Artificial Intelligence (KI) is a key technology for the future and is being deployed in more and more applications affecting our everyday and working lives. Developing such AI applications requires large amounts of training data. Yet to date, very few quality standards for such data have emerged. KITQAR is a new research project for progressing these, funded by the Policy Lab.
Many applications of Artificial Intelligence (AI) need data; in particular, data sets are essential in the development phase of AI applications. These so-called training, testing and validation data are used to train an AI application and check that it is fully functional in such areas as machine learning. Unfortunately, to date there have been no uniform quality standards for such data, although these will be crucial if AI applications are to meet certain technical, legal, ethical or social requirements in the future. If the underlying data are faulty or distorted, this can negatively impact an application’s functionality. Potentially affected areas include security, non-discrimination and data protection.
KITQAR – higher-quality training data for Artificial Intelligence
The research project KITQAR, funded by the Policy Lab Digital, Work & Society under the aegis of the Federal Ministry of Labour and Social Affairs (BMAS), aims to fill this gap. The first step is to find out what quality standards actually do need to be met by training data for AI applications and how such data quality can be made measurable and verifiable. Here the project uses both data collected from practice and artificial data. The resulting “data quality framework” will be designed to cover the most diverse aspects of data quality and will then be checked in a series of trial runs. A further aim is to develop a partially automated testing kit that can be used to evaluate data quality in the future.
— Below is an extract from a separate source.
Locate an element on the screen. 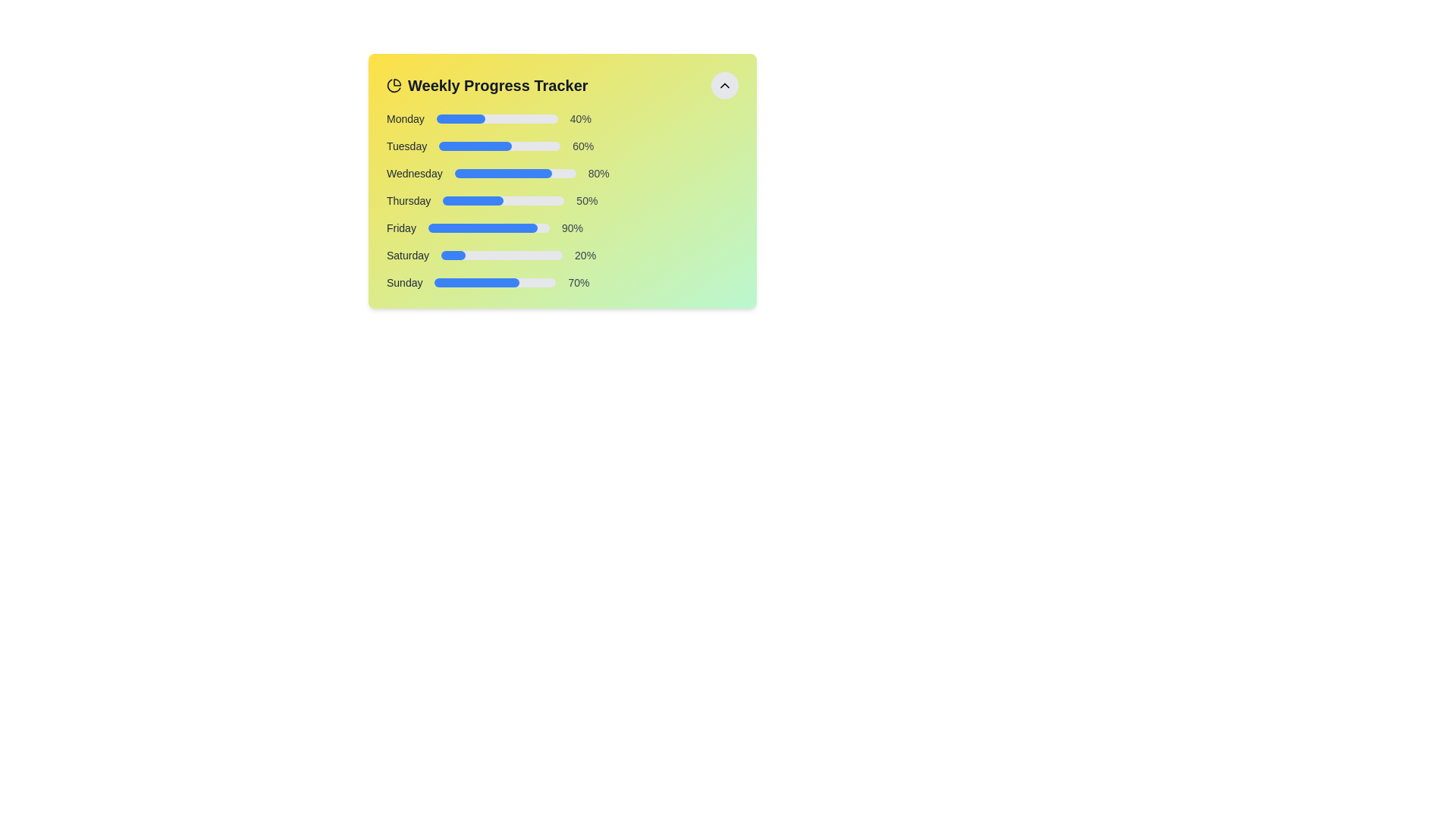 The image size is (1456, 819). the text label displaying '80%' located to the right of the blue progress bar within the 'Wednesday' section of the 'Weekly Progress Tracker' is located at coordinates (598, 172).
Wide-ranging expertise from practice and business
The business and scientific communities are working together closely to make sure the project retains a clear practical focus and relevance and to ensure an interdisciplinary exchange. The project is being led by the VDE (Association for Electrical, Electronic & Information Technologies), and collaborators include scientists from the European University Viadrina in Frankfurt an der Oder, the University of Tübingen and the Hasso Plattner Institute at the University of Potsdam. Countless stakeholders from companies, civil society, trade unions and the field of regulation are also involved. Within this group, scenarios for the application of training data are discussed and proposals for future data standardisation developed.